Ethiopia has had little experience with elections. Several powerless parliaments were chosen over the decades, with few voters and minimal consequences. When the Derg fell and the Ethiopian People’s Revolutionary Democratic Front (EPRDF) was consolidating its power, the Oromo Liberation Front (OLF) realized that the invitation they got to participate in government and an election was intended to co-opt them, not to share power with them. The Oromos — the biggest ethnic group in Ethiopia — turned it down and and withdrew to the political margin where they have usually been. The government-created Oromo People’s Democratic Organization (OPDO) remained their sole voice, such as it is, in the EPRDF.

Prime Minister Meles Zenawi remains the only leader the EPRDF, the ruling party, has had since before they took over in 1991. The Tigre People’s Liberation Front (TPLF) created and still controls the EPRDF. Although there are non-Tigreans in the power structure, even in senior positions, the TPLF dominates the party and Meles controls the TPLF.

How to square this with elections?

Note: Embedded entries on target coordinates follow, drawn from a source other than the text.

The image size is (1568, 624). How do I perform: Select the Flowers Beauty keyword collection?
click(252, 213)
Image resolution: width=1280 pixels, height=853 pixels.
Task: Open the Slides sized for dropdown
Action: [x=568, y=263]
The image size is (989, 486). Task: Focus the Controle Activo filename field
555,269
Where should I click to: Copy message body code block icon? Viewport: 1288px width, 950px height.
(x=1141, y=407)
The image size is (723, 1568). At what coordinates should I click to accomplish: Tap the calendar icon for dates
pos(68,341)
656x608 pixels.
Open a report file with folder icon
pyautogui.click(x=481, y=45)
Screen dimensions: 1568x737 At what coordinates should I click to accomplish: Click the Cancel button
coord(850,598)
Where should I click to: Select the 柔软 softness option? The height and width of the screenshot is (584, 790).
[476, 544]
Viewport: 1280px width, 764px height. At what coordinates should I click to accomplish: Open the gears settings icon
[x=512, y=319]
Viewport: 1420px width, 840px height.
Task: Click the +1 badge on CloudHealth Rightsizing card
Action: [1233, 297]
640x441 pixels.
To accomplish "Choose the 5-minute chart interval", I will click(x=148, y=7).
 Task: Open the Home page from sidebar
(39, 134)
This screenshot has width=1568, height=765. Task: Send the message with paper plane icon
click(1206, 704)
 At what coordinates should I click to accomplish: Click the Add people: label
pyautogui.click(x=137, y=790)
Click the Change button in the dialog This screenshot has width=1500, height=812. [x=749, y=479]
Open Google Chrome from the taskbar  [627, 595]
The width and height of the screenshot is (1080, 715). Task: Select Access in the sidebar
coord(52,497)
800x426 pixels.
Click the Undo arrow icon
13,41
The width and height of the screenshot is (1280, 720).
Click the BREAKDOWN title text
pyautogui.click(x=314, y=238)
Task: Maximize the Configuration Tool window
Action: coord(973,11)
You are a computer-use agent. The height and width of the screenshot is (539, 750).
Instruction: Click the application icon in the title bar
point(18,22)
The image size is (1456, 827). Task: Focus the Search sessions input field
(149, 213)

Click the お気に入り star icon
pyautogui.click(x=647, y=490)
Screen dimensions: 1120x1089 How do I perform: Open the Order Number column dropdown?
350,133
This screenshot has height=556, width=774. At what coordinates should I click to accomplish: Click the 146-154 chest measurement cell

The answer is simple: you can’t. By definition, elections are intended to distribute power according to ballot results. In Ethiopia — not alone in this — being voted out is not an acceptable election result. It will not be allowed to happen.

In 2005, Ethiopia was recovering from war and drought. It had successfully broken its promise and dodged the postwar border decision from The Hague. All four guarantors of the agreement (the UN, US, EU and AU) looked the other way. There had been several good harvests, foreign aid was pouring in and coffee prices were recovering.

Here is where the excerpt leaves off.